The New Mexico Attorney General’s Office subsequently informed the City of Truth or Consequences that the motion was not legal, since the imposition of a meter-reading fee had not been on the Jan. 27 agenda. The Open Meetings Act states that only matters on the agenda may be acted upon. This OMA violation was corrected by the city commission at its Aug. 25 meeting, when the commissioners approved a resolution (included on the agenda) that imposed the fee.

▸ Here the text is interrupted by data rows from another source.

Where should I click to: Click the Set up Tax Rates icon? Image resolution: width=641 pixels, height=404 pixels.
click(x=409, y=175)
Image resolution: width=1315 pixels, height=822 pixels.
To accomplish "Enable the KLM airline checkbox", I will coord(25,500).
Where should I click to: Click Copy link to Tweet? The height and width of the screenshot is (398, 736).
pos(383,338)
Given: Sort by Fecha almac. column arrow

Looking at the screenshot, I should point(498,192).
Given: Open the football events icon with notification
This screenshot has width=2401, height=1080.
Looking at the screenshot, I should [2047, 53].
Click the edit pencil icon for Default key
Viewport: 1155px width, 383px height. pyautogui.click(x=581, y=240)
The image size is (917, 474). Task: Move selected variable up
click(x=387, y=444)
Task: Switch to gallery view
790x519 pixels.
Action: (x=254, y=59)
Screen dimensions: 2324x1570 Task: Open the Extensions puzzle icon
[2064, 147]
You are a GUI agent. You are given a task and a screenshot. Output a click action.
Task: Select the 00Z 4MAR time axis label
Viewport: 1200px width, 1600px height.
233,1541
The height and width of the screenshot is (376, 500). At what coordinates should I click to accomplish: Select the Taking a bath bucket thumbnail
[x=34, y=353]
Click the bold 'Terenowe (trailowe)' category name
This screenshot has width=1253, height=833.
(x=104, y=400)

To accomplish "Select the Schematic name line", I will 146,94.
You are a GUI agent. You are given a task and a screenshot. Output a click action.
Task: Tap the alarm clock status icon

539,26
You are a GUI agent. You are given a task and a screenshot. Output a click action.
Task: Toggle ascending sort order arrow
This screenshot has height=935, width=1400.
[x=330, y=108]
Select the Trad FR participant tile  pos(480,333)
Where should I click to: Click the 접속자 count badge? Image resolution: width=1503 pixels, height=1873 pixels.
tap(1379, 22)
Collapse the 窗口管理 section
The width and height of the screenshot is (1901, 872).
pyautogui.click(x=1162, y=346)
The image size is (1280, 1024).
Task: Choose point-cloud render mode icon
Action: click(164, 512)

For the record, an article published in the Sept. 10 issue of the Sierra County Sentinel that referred to the existence of an “opt-out ordinance” was incorrect. Imposing the fee via resolution sidestepped the rigor of law-making via ordinance. Unlike proposed ordinances, resolutions do not require advance publication in legal ads and a public hearing that has also been publicized in a legal ad.
The T or C commission has presented no evidence justifying the high amount of the fee. During the Jan. 27 commission meeting, Mayor Pro Tem Amanda Forrister said Sierra Electric Cooperative charges a “$50 trip fee,” and so should T or C for reading a meter manually. Sierra Electric services a much greater, more rural territory, making their travel costs much higher than those incurred in T or C’s concentrated customer service area.
Several T or C residents, including Dougherty, Fenn and Rick Dumiak, have asked the commission during public comment at regular commission meetings how the city can charge $50 to read a meter at the same time that it has charged for many years an $8 base fee per residential electric customer, supposedly to partially cover meter reading. Over the last six months, they have repeatedly asked the commission to explain what the $8 fee covers, with no response.
The commissioners’ statements on the purpose of the fee differ. Forrister said it’s a trip fee, but at the Sept. 8 meeting, Commissioner Luna stated the fee was for “special equipment” and “special treatment.” She went on to note that the older meter technology might not be available in the future. Luna concluded her attempt to provide a rationale for the amount of the monthly charge by offering the analogy that, in an age of computers, “if you use a typewriter, you have to pay a special fee.”
Dougherty’s and Fenn’s oral arguments seeking relief from the fee were cut short during their second appeals hearings on Sept. 8. Dougherty raised a point of order, noting that the city commission had not received her appeal documents, judging by the contents of the meeting packets that had been posted on the city’s website on Sept. 3.
Mayor Sandra Whitehead interrupted Dougherty and ordered her to sit down. Forrister held up a document, asking: “Is this it? The three pages?” Dougherty’s appeal document was five pages long.
Whitehead moved on with the appeal proceedings, preventing the resolution of the question of whether the commissioners had received or read the legal record of Dougherty’s arguments. They nonetheless denied her appeal.
During his oral argument, Fenn proclaimed: “I don’t think you’ll listen; I think you’ve already made up your minds.”
“That’s right,” Mayor Whitehead confirmed.
Her remark was followed by the city commission’s unanimous vote to deny Fenn’s appeal.
Sounds like a kangaroo court to me. Some of these commissioners are people I voted for—I’m embarrassed, having our citizens treated this way. Again.